DULUTH – Home prices and sales rose to record highs in the Duluth area last year despite a deep shortage of available listings and a few months lost to the pandemic last spring.

The median sale price for 2020 was $195,000 — an 11% jump from 2019 in a region that typically sees about a 4% yearly rise in prices, according to data from Lake Superior Area Realtors.

The number of sales also passed 4,000 for the first time in recent memory, with 4,306 properties trading hands in a market that stretches from Duluth up the North Shore and covers much of St. Louis County and all of Carlton County.

Now, after a brief lull over the holidays, 2021 is picking up right where 2020 left off.

"I just talked to an agent who wrote an offer on a home last weekend and they were one of six offers," said Shaina Nickila, president of the Lake Superior Area Realtors board of directors. "It's the same story — we need more listings."

Even as closed sales climbed well past monthly normals as activity surged into the fall and winter, it was clear many buyers were simply taking what they could find. The average number of homes for sale in the area dropped more than 26% from 2019.

"Just finding that middle-of-the-road $150,000 to $250,000 house right now — we have maybe two dozen," Nickila said. "That is hurting us."

The pandemic has left many would-be sellers reluctant to list their homes even as the area has seen increased interest in folks looking to relocate to work at home or be nearer to nature.
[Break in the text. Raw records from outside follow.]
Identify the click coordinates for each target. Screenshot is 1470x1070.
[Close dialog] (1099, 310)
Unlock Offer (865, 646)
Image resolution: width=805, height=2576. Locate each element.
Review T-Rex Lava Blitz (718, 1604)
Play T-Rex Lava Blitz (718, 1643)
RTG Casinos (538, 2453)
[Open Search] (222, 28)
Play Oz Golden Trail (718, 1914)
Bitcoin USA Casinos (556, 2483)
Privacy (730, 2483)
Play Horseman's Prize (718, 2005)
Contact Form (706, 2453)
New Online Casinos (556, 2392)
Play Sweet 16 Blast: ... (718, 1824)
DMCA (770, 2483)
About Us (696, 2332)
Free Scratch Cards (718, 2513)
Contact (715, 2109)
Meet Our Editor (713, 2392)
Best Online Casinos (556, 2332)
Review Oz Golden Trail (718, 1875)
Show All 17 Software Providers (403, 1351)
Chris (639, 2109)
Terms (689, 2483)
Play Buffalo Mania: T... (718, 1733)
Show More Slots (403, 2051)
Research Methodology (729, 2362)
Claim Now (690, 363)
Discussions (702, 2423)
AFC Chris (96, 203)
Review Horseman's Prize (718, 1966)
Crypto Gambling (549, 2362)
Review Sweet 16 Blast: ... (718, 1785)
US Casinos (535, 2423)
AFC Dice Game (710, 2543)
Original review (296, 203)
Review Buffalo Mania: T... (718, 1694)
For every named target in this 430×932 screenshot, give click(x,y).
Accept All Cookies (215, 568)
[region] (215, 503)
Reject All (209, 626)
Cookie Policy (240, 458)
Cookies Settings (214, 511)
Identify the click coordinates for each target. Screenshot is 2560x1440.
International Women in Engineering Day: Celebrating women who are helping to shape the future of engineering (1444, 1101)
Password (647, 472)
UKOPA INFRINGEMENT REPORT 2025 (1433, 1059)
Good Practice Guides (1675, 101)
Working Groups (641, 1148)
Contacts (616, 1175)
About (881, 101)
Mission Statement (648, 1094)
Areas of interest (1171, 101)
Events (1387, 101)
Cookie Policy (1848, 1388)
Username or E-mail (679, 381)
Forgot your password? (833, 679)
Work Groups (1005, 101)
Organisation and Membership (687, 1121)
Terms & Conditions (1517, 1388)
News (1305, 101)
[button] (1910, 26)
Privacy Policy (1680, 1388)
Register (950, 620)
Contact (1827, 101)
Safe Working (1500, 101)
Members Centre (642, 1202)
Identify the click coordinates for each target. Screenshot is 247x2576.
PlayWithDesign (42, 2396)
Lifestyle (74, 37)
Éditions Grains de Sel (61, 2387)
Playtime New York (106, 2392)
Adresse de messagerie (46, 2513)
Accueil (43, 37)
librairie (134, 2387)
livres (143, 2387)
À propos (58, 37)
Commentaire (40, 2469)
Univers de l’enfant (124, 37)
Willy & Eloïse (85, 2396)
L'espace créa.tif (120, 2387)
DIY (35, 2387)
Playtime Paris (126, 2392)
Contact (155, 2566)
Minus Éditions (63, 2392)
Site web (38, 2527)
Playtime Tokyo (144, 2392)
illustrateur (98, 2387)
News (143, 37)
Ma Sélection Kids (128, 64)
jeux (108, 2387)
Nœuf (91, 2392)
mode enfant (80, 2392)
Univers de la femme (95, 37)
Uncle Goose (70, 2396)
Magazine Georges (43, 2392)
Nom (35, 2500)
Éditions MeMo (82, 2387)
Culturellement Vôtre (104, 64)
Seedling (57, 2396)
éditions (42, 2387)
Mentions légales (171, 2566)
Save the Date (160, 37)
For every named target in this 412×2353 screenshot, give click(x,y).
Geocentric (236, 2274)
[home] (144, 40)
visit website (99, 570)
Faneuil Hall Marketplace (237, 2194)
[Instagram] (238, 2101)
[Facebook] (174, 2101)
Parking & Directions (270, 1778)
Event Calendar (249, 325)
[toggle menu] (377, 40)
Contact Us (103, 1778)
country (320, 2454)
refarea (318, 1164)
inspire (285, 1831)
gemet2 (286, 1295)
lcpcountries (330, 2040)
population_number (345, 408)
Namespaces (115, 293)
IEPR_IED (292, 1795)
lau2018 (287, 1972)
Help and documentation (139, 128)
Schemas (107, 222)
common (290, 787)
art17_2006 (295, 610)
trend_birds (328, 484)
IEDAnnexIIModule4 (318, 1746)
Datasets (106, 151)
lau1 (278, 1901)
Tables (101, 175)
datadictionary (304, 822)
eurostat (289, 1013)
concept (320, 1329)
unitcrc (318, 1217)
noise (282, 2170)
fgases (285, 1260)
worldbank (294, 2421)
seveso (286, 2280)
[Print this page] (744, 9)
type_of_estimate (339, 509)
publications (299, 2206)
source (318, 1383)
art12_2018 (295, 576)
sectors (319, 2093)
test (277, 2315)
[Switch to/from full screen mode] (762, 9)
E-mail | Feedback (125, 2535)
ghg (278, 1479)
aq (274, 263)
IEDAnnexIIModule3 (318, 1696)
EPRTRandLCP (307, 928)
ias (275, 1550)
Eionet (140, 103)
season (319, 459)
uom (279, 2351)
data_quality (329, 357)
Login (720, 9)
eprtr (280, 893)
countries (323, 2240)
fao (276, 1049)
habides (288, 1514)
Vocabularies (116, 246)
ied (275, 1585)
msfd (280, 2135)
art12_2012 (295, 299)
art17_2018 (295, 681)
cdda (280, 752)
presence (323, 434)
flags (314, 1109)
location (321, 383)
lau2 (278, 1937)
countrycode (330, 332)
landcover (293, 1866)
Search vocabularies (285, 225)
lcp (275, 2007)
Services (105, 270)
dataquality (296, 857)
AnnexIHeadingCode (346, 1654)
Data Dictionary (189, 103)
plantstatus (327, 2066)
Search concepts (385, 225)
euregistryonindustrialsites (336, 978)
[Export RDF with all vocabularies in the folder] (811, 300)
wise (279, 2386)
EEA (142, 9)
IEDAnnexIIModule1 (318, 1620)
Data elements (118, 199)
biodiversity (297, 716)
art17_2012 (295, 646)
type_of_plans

"A trend that stood out to me personally as a real estate agent was seeing people come back home," Nickila said. "I had the pleasure of helping a few clients, some personal friends, move back home. It was exciting."

Charlie Smith was early to that trend. He moved back to his city of birth several years ago after being smitten by images of the area posted by Destination Duluth and other social media marketers.

"I had to make it happen," said Smith, 37, who has taken up photography with the hopes of luring others to the area himself. "It's a great place to live, and you can go two minutes in any direction to get your Zen back if you need to."

He bought his Morgan Park home in 2019, another busy year for local real estate. It was the first house he looked at, and his first offer was accepted.

"I've got some friends who still just can't find a house, and I know some people have been looking for six months or more," Smith said. "As soon as a house goes on sale that's halfway decent it's gone."

Those looking to get around the crowded market and build their own homes likely ran into high construction costs and booked-out contractors last year in the region.

"Costs for construction are definitely going up due to lack of materials," said Chelle Eliason, executive officer of the Arrowhead Builders Association. "Extended time frames is one of the biggest concerns I'm hearing from people. Getting on a calendar for somebody is almost impossible right now — our members are extremely stretched."

While the pandemic has driven up costs, part of the issue is a limited workforce. The association has teamed up with Project Build Minnesota to help recruit more folks into construction trades.

The National Association of Home Builders reported new home starts were 7.4% above 2019 levels in the Midwest but cautioned that "a shortage of buildable lots is making it difficult to meet strong demand."

"Builders are grappling with supply-side constraints related to lumber and other material costs, a lack of affordable lots and labor shortages that delay delivery times and put upward pressure on home prices," Robert Dietz, the national association's chief economist, wrote earlier this month.

Across the bay in Superior and northwest Wisconsin, the story was largely the same, if less pronounced. The median home price rose 6.4% to $157,000 in the area and closed sales crossed the 1,000 mark for the first time in years.

As elsewhere, new listings were hard to come by and shrank 13.5% compared with 2019 on the Wisconsin side of the market.

"The housing shortage is a nationwide issue, and that's something our leaders in government could work on together: finding homes for all price ranges," Nickila said. "That's going to continue to be an issue."

Nickila said the other big trends of 2020 — a run on lake homes and recreational property driven by the pandemic and record-low interest rates — will likely continue. She also sees the end of the cyclical nature of the local housing market that used to heat up in spring and cool off dramatically by autumn.

"Don't wait until spring — right now is just as good a time to list," she urged potential sellers. "If you're thinking it's only a spring/summer event, it's not anymore."